Her solemn words were peppered with humour, as she recalled peers who were gushing over her opportunity to meet the young Canadian prime minister who sports tattoos and practices yoga.
But she encouraged young people not to wait before becoming active for a good cause.
"I used to think I had to wait to be an adult to lead. But I've learned that even a child's voice can be heard around the world," she said.
Her father, Ziauddin Yousafzai, and mother, Toor Pekai Yousafzai, were among the hundreds of politicians, dignitaries and students in the chamber. They were choked with emotion as they rose from their seats, hands to their hearts, when acknowledged by House Speaker Geoff Regan.
Youngest to address Parliament
Yousafzai makes history as the youngest person ever to address Parliament, and she becomes just the sixth person to receive honorary Canadian citizenship.
She accepted a certificate and Canadian flag from the Peace Tower from Prime Minister Justin Trudeau during a short ceremony inside the Library of Parliament.
Yousafzai was targeted by Taliban at age 15 for speaking out on the right for girls to learn and attend school.
She survived the attack by a masked gunman to become an iconic international activist. After moving with her family to Birmingham, England, she founded the non-profit Malala Fund and co-authored the best-selling book I am Malala.
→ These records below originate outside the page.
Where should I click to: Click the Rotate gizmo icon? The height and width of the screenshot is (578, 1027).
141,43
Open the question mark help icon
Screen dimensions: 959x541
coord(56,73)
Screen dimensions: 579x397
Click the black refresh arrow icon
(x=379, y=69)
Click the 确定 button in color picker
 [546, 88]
Named a co-recipient of the 2014 Nobel Peace Prize, Yousafzai was the youngest person ever to earn the distinction. She was recently appointed as a UN Messenger of Peace by United Nations Sec.-Gen. Antonio Guterres, the highest honour given by the world body.
'Model of kindness'
In his remarks welcoming Yousafzai to Parliament, Trudeau called her a "trailblazer" and a "model of kindness" who is also "impossibly humble."
As a father and former teacher, Trudeau said he understands that education is the key to solving the world's challenges, including ending poverty, fighting climate change and preventing wars.
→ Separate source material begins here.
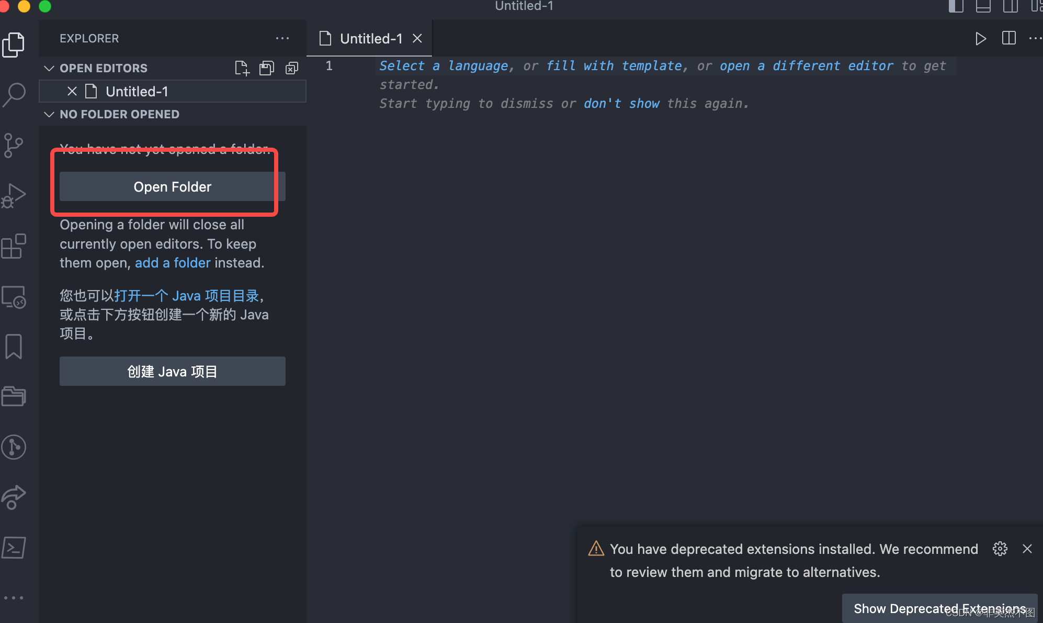Screen dimensions: 1043x623
Task: Toggle the bottom panel layout button
Action: pos(983,6)
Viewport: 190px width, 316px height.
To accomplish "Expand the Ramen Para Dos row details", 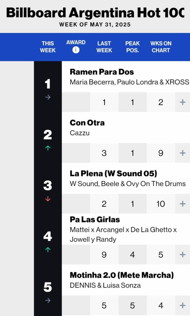I will (x=183, y=102).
"We know that only through education can we achieve real peace," he said.
Yousafzai began her busy day in Ottawa by making a surprise visit to Ottawa's Ridgemont High School, where she delivered a strong message to the diverse student population, calling for a collective fight for change.
She recounted the story of how when she was born, community members came not to congratulate her mother, but to tell her, "Don't worry, next time you'll have a son."
Yousafzai was fortunate to have parents who challenged traditional norms, and recalled how her father added her name to the 300-year-old family tree — the first female name ever written on it.
"We have to challenge society, we have to challenge communities, we have to raise our voice," she told the students.
'Keep on fighting'
"And it's true that they won't listen to us, but if we keep on fighting, they will change. The same cousin who was laughing when my father wrote my name on the family tree, he now praises me, stands with me, and he now believes in education. So things will change.… We need to have passion to go forward and take the steps."
She said fathers and men in positions of power must play a critical role in empowering women through education and employment.
"These issues for women are global, they are not limited to any country, any society. So men have to play a role in this and that's men should come out and call themselves feminists. If my father had not allowed me to speak out, I would not have been allowed to come here and speak here and be who I am today."
'Hopeful and positive'
But she also flagged significant achievements for women over the years, including the right to vote, and urged young people to remain "hopeful and positive."
After her address to Parliament, Yousafzai sat down with Trudeau to discuss issues related to girls' education and empowering women and communities. She is also meeting with interim Conservative Leader Rona Ambrose in Ottawa.
Trudeau's wife, Sophie Grégoire Trudeau, attended this morning's event and called Yousafzai's courage, grace and strength "contagious."
"When one person takes a small step forward, everyone takes a step forward," she said.